About
Linda Jean Hall is an activist cultural anthropologist dedicated to serving the educational needs of future generations. Dr. Hall received her doctorate at the University of California Riverside (2017) and she holds three degrees at the University of California Santa Barbara in Spanish, Latin American Studies and Anthropology. Her recently released ethnographic study under the title of The Transnational “Good Life: Ecuadorian Social Clubs as Spaces of Resistance” is part of a collaborative initiative by Studies in Latin America and the University of North Carolina Press at Chapel Hill. As a lecturer at UCLA, UCR and California Polytechnic University, Hall specializes in teaching courses in Anthropology, Chicano Studies, and Global Studies focusing on Science and Technological Studies, ethnography, diasporic transnational immigration, and race and ethnicity. Hall’s memoir entitled Three Rivers Crossed is an award-winning and official textbook at the University of Pittsburgh and Carnegie Mellon University. This work is also included in the historical collections of both the Smithsonian’s Heinz History Museum and a part of the State of Pennsylvania archives. Hall’s latest book, an autoethnographic study entitled Gifting Resilience: A pandemic study of my black female resistance is ideal reading for students of Black Studies, Anthropology, African American Studies, and related courses, as well as for students of Feminist and Womanist studies, Gender Studies, History, and Cultural Studies. Unflinchingly honest, this book gives a human face to viewpoints and ideas that originate deep within the complex and diverse African Diasporic lived experience. In addition to lecturing and doing research, Dr. Hall is developing a non-profit organization that will work with existing campus resources to reduce the attrition of historically vulnerable undergraduate and graduate students.
Featured Work
Gifting Resilience: A pandemic study of my black female resistance
How does fear – deep, ongoing, systemic fear – impact on Black lives?

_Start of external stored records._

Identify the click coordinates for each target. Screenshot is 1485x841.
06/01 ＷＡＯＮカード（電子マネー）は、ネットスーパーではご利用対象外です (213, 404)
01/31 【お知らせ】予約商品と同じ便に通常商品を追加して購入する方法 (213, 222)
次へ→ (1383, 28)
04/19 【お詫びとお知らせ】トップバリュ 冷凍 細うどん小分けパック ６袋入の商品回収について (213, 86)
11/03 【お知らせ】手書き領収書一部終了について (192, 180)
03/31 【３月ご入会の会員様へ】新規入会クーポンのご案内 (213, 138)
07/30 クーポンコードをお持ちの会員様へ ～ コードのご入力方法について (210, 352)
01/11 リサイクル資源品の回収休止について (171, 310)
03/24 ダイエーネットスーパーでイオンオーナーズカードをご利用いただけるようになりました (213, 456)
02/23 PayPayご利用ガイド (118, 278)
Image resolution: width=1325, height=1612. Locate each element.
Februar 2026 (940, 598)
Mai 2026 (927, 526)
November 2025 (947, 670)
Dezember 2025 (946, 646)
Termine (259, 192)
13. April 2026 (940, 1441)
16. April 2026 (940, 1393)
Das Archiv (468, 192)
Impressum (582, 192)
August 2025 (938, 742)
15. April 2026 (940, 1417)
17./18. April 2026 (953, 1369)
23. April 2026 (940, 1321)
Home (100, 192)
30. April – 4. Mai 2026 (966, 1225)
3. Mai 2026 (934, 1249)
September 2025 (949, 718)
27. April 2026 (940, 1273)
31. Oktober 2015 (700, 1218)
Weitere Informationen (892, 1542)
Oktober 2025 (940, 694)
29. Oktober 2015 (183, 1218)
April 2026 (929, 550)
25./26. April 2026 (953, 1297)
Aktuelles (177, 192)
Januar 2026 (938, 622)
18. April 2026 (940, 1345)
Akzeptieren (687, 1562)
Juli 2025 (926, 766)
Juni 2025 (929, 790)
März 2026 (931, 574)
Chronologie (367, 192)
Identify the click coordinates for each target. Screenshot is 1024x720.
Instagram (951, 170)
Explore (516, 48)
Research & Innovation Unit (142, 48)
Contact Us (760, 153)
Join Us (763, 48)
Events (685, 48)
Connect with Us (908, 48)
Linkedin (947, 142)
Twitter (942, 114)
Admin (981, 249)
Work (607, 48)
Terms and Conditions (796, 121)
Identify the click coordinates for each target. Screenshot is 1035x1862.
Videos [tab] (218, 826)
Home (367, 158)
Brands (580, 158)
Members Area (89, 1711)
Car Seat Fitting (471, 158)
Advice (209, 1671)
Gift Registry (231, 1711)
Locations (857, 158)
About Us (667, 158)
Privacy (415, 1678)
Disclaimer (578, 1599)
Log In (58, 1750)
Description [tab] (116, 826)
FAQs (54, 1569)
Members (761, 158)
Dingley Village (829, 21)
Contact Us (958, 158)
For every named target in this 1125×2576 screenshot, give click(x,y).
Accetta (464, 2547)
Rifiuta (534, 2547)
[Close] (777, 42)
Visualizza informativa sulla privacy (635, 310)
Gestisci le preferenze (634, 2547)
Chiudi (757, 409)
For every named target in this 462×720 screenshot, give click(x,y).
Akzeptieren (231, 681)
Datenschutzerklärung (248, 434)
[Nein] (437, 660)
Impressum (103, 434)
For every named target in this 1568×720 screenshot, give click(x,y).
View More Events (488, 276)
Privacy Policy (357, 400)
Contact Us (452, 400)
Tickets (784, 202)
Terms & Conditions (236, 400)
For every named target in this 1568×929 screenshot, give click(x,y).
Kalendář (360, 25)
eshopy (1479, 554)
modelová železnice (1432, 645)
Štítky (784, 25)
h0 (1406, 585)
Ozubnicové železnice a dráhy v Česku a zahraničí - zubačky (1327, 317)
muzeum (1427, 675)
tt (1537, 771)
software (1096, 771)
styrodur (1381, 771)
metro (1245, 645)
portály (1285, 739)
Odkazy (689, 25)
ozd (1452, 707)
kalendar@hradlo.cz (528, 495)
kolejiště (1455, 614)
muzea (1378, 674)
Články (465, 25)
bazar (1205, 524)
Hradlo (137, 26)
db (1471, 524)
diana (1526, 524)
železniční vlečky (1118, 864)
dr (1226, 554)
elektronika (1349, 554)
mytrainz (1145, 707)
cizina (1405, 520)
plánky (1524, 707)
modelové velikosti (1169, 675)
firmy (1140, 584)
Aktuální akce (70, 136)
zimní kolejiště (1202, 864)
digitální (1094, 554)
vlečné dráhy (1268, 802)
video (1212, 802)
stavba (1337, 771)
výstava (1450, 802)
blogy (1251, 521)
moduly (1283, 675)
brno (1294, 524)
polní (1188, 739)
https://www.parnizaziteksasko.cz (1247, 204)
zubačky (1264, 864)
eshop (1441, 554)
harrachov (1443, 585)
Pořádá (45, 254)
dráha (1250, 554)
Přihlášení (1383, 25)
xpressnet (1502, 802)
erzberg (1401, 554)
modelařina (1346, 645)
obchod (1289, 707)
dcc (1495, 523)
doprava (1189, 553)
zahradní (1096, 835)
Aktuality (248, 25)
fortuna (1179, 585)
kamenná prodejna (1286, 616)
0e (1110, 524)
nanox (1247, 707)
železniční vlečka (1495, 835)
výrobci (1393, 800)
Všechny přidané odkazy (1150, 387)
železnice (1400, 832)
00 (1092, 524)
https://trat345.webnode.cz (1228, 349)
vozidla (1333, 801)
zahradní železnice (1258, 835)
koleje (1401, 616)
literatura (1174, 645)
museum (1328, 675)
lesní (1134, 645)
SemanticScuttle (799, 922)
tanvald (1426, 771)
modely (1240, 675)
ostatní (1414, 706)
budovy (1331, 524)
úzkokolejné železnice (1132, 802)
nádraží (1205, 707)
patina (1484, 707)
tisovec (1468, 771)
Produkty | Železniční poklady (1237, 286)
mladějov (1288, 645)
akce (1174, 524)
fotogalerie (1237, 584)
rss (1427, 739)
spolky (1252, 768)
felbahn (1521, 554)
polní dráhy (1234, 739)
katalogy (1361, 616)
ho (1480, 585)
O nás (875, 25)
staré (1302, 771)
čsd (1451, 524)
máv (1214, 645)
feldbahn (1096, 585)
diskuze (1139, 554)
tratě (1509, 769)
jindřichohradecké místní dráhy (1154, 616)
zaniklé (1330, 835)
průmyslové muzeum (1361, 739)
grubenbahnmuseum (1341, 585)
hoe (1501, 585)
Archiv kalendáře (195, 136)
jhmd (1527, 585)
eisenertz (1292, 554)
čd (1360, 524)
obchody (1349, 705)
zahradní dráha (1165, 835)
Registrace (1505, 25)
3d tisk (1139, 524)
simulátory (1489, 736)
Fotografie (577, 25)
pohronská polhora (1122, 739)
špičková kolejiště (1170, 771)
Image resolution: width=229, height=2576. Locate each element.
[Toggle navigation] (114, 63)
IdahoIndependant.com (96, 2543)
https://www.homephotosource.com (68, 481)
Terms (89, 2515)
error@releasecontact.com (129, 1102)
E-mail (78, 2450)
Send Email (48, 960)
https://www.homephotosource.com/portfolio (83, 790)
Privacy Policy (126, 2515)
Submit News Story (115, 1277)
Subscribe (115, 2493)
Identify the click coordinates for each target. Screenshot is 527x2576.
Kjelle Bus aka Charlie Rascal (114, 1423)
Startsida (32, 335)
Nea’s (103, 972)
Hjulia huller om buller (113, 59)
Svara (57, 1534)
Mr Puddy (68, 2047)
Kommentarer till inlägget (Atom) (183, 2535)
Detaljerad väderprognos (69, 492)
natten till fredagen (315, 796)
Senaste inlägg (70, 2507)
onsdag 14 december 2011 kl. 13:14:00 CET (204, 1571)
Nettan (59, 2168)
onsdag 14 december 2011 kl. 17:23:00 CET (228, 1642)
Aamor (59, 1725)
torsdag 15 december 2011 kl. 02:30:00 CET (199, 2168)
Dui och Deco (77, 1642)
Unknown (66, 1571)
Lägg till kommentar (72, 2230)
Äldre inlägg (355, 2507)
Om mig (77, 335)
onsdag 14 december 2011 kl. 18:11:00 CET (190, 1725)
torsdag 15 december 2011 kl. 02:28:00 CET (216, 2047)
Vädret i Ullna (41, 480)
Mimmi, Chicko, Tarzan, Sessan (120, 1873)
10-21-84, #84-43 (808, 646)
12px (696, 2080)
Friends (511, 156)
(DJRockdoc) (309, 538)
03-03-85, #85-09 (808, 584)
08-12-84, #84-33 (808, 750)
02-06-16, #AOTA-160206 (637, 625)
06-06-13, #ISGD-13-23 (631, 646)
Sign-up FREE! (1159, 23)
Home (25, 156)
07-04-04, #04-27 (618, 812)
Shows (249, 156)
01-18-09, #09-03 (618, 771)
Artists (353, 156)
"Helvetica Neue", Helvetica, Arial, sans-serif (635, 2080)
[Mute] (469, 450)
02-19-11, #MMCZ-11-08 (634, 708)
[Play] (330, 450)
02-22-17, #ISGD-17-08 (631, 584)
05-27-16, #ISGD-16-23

Through reflections on her own life, anthropologist Dr Linda Jean Hall draws on traditions of African storytelling to explore the question of how systemic fear affects the twentieth- and twenty-first-century Afro American experience. By using the framing of pandemic waves – a concept all too familiar in the wake of COVID-19 – Hall employs a personal lens to parse out the positive and negative impacts of the trauma and stress that accompany “waves of fear” through different stages of her life. The personal analysis allows readers to examine the shifting relationships that define Blackness and survival within varying contexts of fear.
Gifting Resilience: A pandemic study of my black female resistance is ideal reading for students of Black Studies, Anthropology, African American Studies, and related courses, as well as for students of Feminist and Womanist studies, Gender Studies, History, and Cultural Studies. Unflinchingly honest, this book gives a human face to viewpoints and ideas that originate deep within the complex and diverse African Diasporic lived experience.